**CONSIGNE**
Dans le texte sur le cancer de la prostate, recopiez le passage allant de « Les cancers de » à « leur pronostic s'améliore. » en remplaçant « tumeurs » par « affections ».

**TEXTE À LIRE**
◇ ◇ ◇ ◇ ◇

Les cancers de la prostate, les plus fréquents de tous les cancers en France, concernent désormais 65 000 hommes chaque année, selon l'Institut de veille sanitaire (InVS). Le nombre de nouveaux cas a augmenté de 8,5 % par an entre 2000 et 2005, précise l'InVS, «par l'effet combiné du vieillissement de la population, de l'amélioration des moyens diagnostiques et de la diffusion de la technique de dépistage par PSA (antigène prostatique spécifique, NDLR)» . Ces tumeurs sont au deuxième rang de la mortalité par cancer chez l'homme sur le territoire avec 9 000 décès par an, mais leur pronostic s'améliore.

En 2003, l'Association française d'urologie (AFU) a proposé un dépistage annuel - par toucher rectal et dosage sanguin du PSA - pour les hommes de 50 à 75 ans. L'appel a été largement entendu : environ 90 % des médecins généralistes prescrivent régulièrement des tests sanguins par PSA, dont 2,7 millions sont pratiqués chaque année en dépistage. Au grand dam d'autres spécialistes, épidémiologistes notamment, qui estiment que le bénéfice de santé publique d'un tel dépistage n'est pas établi : il ne permet pas de diminuer la mortalité et conduit à des traitements lourds avec risques de séquelles gênantes (troubles de l'érection, fuites urinaires). De son côté, la Haute Autorité de santé (HAS) n'a pas jusqu'ici recommandé de dépistage organisé de ce cancer comparable à ceux du sein et du colon.

◇ ◇ ◇ ◇ ◇

**LIGNES EXTRAITES**
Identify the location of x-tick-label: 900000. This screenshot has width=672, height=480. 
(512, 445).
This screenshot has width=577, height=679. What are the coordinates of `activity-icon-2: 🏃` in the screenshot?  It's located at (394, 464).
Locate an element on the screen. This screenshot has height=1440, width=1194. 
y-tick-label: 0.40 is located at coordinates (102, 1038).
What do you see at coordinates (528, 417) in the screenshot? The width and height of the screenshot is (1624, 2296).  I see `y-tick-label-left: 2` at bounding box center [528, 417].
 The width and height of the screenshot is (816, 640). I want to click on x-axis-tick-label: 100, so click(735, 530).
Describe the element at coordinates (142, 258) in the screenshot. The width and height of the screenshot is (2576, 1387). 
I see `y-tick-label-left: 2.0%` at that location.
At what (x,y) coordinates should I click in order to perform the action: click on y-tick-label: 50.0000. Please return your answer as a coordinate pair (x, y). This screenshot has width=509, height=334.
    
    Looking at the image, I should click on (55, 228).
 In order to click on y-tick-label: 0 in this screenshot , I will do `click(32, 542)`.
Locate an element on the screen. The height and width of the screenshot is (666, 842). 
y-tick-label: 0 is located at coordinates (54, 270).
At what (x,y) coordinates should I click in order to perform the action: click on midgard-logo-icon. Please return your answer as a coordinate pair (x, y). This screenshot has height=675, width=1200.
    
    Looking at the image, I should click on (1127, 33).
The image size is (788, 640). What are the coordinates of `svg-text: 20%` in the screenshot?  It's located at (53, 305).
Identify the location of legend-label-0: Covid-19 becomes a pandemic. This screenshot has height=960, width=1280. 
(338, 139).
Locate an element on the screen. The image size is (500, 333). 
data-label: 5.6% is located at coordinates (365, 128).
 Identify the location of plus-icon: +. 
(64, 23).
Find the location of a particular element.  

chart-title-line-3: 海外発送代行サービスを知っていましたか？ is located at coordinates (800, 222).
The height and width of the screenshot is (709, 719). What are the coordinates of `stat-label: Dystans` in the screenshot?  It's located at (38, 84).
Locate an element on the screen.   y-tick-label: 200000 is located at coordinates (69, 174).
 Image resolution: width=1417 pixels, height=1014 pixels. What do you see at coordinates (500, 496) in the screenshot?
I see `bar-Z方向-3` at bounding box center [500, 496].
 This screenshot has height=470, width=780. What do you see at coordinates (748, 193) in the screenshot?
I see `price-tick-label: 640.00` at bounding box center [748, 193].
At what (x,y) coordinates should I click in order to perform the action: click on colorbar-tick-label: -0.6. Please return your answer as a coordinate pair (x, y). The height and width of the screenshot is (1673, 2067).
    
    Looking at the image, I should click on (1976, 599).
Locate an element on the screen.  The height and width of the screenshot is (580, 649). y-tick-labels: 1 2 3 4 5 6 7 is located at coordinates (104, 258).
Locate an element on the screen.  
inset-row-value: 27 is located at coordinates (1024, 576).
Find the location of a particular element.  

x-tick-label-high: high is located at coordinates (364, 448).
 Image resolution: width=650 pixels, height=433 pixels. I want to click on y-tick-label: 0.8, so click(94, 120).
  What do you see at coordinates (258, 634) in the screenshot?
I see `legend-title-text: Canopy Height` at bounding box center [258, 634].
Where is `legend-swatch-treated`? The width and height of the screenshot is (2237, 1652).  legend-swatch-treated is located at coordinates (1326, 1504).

◇ ◇ ◇ ◇ ◇

**ZONE DE RÉPONSE**
Les cancers de la prostate, les plus fréquents de tous les cancers en France, concernent désormais 65 000 hommes chaque année, selon l'Institut de veille sanitaire (InVS). Le nombre de nouveaux cas a augmenté de 8,5 % par an entre 2000 et 2005, précise l'InVS, «par l'effet combiné du vieillissement de la population, de l'amélioration des moyens diagnostiques et de la diffusion de la technique de dépistage par PSA (antigène prostatique spécifique, NDLR)» . Ces affections sont au deuxième rang de la mortalité par cancer chez l'homme sur le territoire avec 9 000 décès par an, mais leur pronostic s'améliore.